Ce point de vue est développé notamment par Joseph Djemba Kandjo et Konstantia Koutouki au sein de leur article intitulé « La nécessité d’associer la biopiraterie à la criminalité environnementale en droit international ». Ils montrent que la biopiraterie échappe encore au domaine d’infractions des crimes contre l’environnement comme défini par le droit international. En effet, la biopiraterie n’est pas soumise aux règles actuelles du Droit pénal international de l’environnement (DPIE).
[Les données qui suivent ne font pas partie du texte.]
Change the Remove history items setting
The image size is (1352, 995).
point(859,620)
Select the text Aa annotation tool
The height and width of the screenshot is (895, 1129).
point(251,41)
Les deux auteurs affirment notamment que :
Puisqu’aucun texte international n’incrimine la biopiraterie, elle continue donc d’échapper au régime de sanctions prévu par le DPIE et les préjudices qui en résultent ne font l’objet d’aucune réparation.
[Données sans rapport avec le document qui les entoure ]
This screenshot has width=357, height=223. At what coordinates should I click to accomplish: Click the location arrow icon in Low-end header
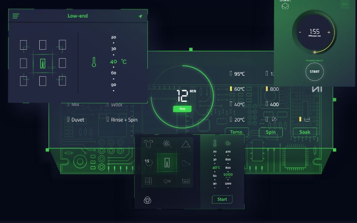(x=140, y=16)
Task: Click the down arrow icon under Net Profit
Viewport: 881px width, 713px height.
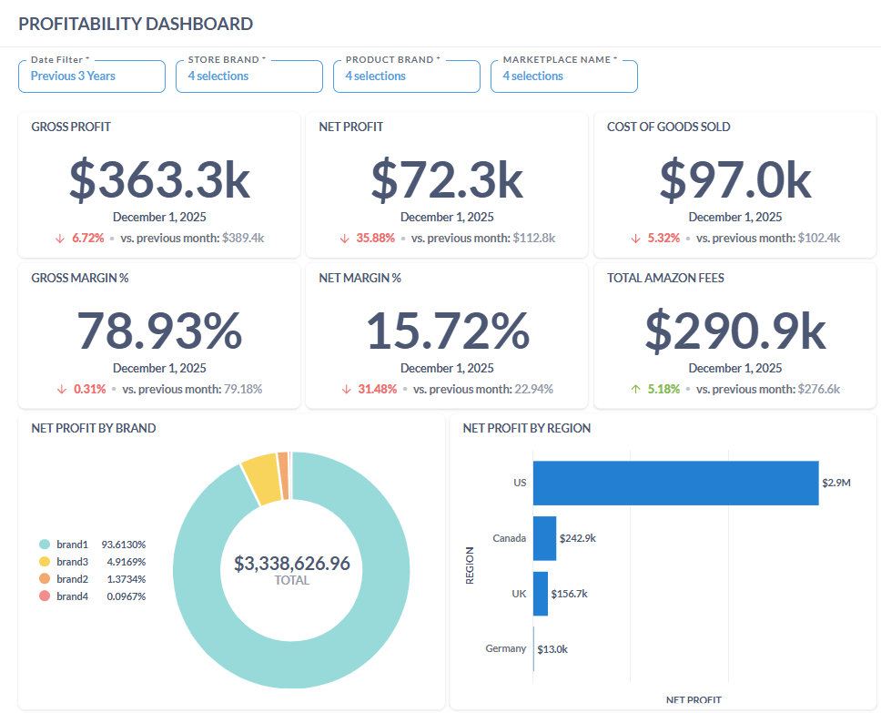Action: 345,238
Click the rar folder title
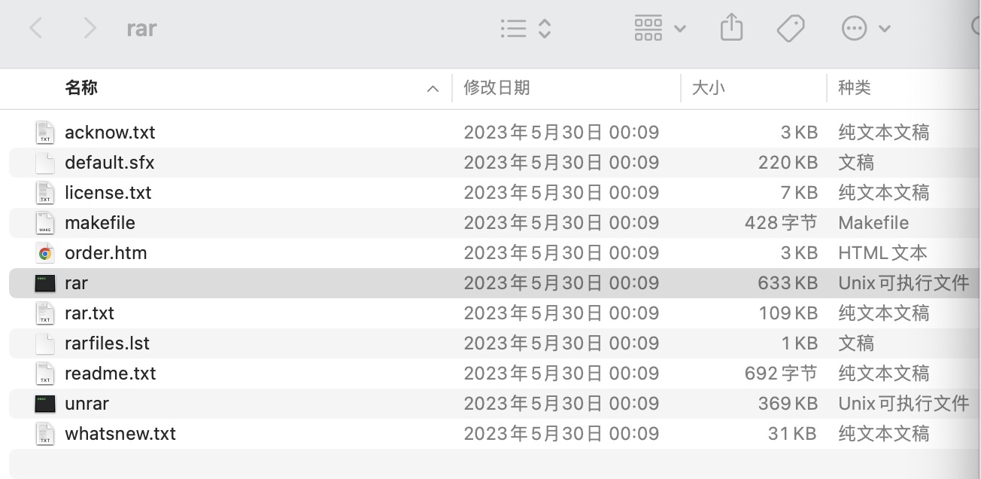 tap(141, 29)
Il y a donc nécessité de soumettre la biopiraterie à la compétence des règles du DPIE .
SOURCE : rse-magazine.com
D’ailleurs, les chercheurs, à l’image de Catherine Aubertin dans son article « Ce que ne disent pas les dénonciations de biopiraterie » mettent en avant le fait que le cadre juridique est peu développé et que donc, non seulement les chercheurs ne sont pas forcément au courant de la législation encadrant les pratiques de recherche, mais aussi les accusations portées à leur encontre ne reposent que sur la défense de certaines valeurs subjectives et non pas sur des fondements juridiques. Aucune infraction ne serait donc caractérisable. Dans son article, Catherine Aubertin s’exprime en ces termes :
Replaçons les faits dans leur contexte : les chercheurs mis en cause ont longtemps pratiqué leur métier en l’absence de procédures et de législations établies. Leurs accusateurs ne mobilisent d’ailleurs pas des infractions aux lois locales ou nationales pour fonder leurs accusations. Ils se posent avant tout en défenseurs de l’éthique, les chercheurs étant supposés, dans ce jeu de rôle des bons contre les méchants, n’en avoir aucune.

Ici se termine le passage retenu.